Text shown:
----
Since receiving ECT in the early 1980s at age 25, Andre wrote and researched to help other ECT survivors cope with their cognitive and memory losses, and inform the general public about the risks of ECT. Linda was interviewed by 20/20, The Atlantic, the New York Times[3] and the Washington Post.
Interviewed by the Los Angeles Times in 2003, Andre commented on a British study that found that when patients helped to design or conduct ECT surveys, only one third of the respondents claimed to find ECT helpful, but when doctors designed and conducted the surveys, three-fourths claimed to find ECT beneficial. "This is what happens when you ask patients what they think," said Andre, "...you get a completely different story from the one psychiatrists are telling."[4] She and her friends formed the Committee for Truth in Psychiatry with[when?] over 500 former electric shock patients.[5]
In 2009, her book, Doctors of Deception: What they don't want you to know about shock treatment, was published. Reviewing this work, James Wood, of the University of Edinburgh wrote in the journal the Social History of Medicine, "[O]ver the course of its 17 often meticulously researched chapters, Andre provides a useful contrast to the claims made in Edward Shorter and David Healy's recent paean to ECT and the men who were instrumental in its development (Edward Shorter and David Healy, Shock Therapy, 2007), and offers a potentially devastating critique of both ECT and the modern American psychiatric profession.[2]
----
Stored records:

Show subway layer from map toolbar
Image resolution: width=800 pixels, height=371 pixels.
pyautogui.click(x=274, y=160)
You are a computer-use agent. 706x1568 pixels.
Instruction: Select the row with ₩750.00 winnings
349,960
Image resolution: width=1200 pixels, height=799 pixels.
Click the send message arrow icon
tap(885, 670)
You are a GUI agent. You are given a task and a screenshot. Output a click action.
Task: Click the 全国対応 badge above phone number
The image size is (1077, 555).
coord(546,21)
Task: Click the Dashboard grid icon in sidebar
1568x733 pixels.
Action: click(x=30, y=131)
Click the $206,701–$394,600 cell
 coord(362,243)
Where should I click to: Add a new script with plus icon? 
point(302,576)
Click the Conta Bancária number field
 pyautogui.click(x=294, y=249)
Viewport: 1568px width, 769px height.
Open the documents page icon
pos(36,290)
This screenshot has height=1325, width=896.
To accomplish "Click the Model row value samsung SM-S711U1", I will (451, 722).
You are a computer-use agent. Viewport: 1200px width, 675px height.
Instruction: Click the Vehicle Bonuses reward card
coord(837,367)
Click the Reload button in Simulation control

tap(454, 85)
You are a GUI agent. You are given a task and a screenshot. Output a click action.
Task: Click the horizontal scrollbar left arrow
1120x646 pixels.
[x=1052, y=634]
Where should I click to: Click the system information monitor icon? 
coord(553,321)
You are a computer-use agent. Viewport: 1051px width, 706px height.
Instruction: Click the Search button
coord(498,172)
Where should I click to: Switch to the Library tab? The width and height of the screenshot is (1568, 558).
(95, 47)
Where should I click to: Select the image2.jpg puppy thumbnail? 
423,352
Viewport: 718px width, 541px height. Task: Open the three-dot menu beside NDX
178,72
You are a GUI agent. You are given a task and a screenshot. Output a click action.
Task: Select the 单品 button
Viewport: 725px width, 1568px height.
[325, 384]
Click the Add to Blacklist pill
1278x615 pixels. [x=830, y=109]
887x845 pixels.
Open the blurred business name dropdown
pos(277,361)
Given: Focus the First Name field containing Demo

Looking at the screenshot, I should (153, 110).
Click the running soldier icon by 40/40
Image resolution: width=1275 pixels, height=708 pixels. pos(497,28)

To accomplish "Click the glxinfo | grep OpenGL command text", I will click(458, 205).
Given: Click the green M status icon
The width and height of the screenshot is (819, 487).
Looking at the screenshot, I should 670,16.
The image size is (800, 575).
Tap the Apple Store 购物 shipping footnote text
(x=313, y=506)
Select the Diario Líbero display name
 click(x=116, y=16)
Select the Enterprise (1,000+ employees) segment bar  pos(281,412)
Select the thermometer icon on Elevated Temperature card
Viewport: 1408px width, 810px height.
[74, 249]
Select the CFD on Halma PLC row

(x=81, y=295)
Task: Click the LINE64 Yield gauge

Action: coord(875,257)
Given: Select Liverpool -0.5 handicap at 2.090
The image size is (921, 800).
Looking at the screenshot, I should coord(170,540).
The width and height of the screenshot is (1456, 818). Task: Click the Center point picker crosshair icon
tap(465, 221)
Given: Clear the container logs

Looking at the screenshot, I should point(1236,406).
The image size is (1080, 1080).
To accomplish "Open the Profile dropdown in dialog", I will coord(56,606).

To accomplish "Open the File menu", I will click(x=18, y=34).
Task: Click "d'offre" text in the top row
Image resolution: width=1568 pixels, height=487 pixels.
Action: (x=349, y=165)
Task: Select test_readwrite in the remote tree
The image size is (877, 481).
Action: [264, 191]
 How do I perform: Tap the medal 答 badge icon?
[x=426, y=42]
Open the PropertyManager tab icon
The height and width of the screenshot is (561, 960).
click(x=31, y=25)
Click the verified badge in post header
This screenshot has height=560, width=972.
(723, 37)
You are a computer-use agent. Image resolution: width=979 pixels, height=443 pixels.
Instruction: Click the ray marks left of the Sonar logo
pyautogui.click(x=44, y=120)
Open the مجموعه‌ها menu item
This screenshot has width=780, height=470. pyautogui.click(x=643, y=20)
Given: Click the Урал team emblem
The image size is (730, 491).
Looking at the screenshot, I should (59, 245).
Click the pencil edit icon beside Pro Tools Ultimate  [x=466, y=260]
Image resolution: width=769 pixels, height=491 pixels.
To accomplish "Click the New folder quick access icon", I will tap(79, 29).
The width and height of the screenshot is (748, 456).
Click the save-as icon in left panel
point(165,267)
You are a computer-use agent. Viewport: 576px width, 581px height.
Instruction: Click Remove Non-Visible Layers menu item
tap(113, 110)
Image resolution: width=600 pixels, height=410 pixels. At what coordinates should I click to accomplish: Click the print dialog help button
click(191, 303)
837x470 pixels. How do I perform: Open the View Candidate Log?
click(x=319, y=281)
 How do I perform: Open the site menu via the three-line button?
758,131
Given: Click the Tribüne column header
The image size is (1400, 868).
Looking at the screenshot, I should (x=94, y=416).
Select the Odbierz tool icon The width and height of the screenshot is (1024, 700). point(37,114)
----
Your assignment:
Answer these questions from the text on Andre and ECT:
1. At what age did Andre receive ECT?
2. In the British study, what share of respondents found ECT helpful when patients helped to design or conduct the surveys?
3. In what year was Andre's book Doctors of Deception published?

Task output:
1. 25
2. One third
3. 2009